Witnesses of faith such as Cardinal Mindszenty and Cardinal Korec, and the Blessed Bishop Pavel Peter Gojdič. Roots that reach as far back as the ninth century, back to the evangelizing work of the saints brothers Cyril and Methodius, who accompanied this journey with their constant presence.
~ Cardinal Mindszenty was mentioned by the Holy Father at the closing Mass of the International Eucharistic Congress. He said:
It is moving to think of Venerable Cardinal József Mindszenty, a son and father of this Church and of this land, who at the end of a life filled with sufferings born of persecution left us these words of hope: “God is young. The future is in his hands. He calls forth whatever is new, young and promising in individuals and in peoples. So we can never yield to despair”
~ Cardinal Korec was mentioned by Pope Francis during his address to Slovakian bishops, priests and religious:
I am always struck by an incident in the history of Cardinal Korec. He was a Jesuit Cardinal, persecuted by the regime, imprisoned, and sentenced to forced labour until he fell ill. When he came to Rome for the Jubilee of the Year 2000, he went to the catacombs and lit a candle for his persecutors, imploring mercy for them. This is the Gospel! It grows in life and in history through humble and patient love.
~ Blessed Bishop Pavel Peter Gojdič worked in opposition to the errant priest who was the president of the Slovak Republic while it was a puppet state of Nazi Germany. He worked against the deportation of Slovak Jews, and when the Communists took over, was imprisoned. He has been recognized as Righteous Among the Nations.
Violence agains women
Pope Francis also recognized the testimony of a Slovak girl known as another Maria Goretti. He said that violence against women is “an open wound.”
Equally strong and prophetic is the witness of Blessed Anna Kolesárová, a Slovak girl who at the cost of her life defended her dignity against violence: a testimony that is unfortunately more relevant than ever, as violence towards women remains an open wound everywhere.
Mother Teresa’s nuns
Finally, the Pope praised the nuns who care for the homeless and needy at the Bethlehem Center.

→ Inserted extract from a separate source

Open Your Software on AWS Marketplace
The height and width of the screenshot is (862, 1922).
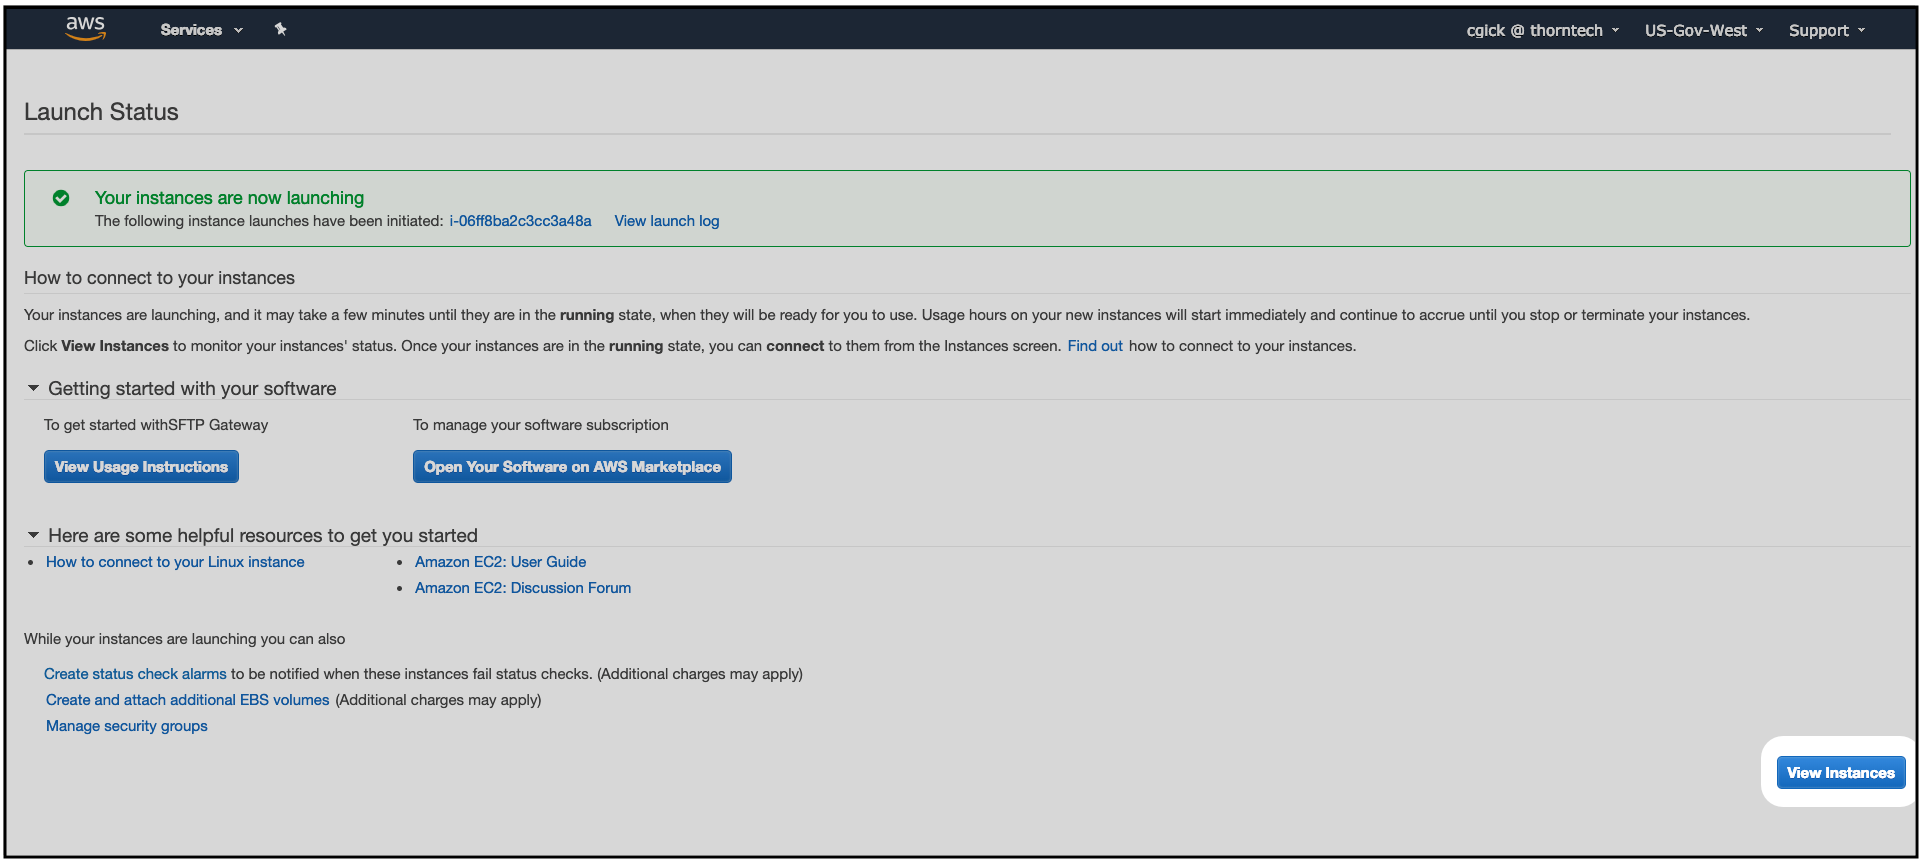(x=572, y=467)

I think of the Missionary Sisters of Charity of the Bethlehem Centre in Bratislava, good sisters, who receive those who are rejected by society: they pray and serve, pray and help. And they pray a lot, and help a lot, without pretence. They are the heroes of this civilization. I would like us all to acknowledge Mother Teresa and these sisters: all together, let us applaud these good sisters!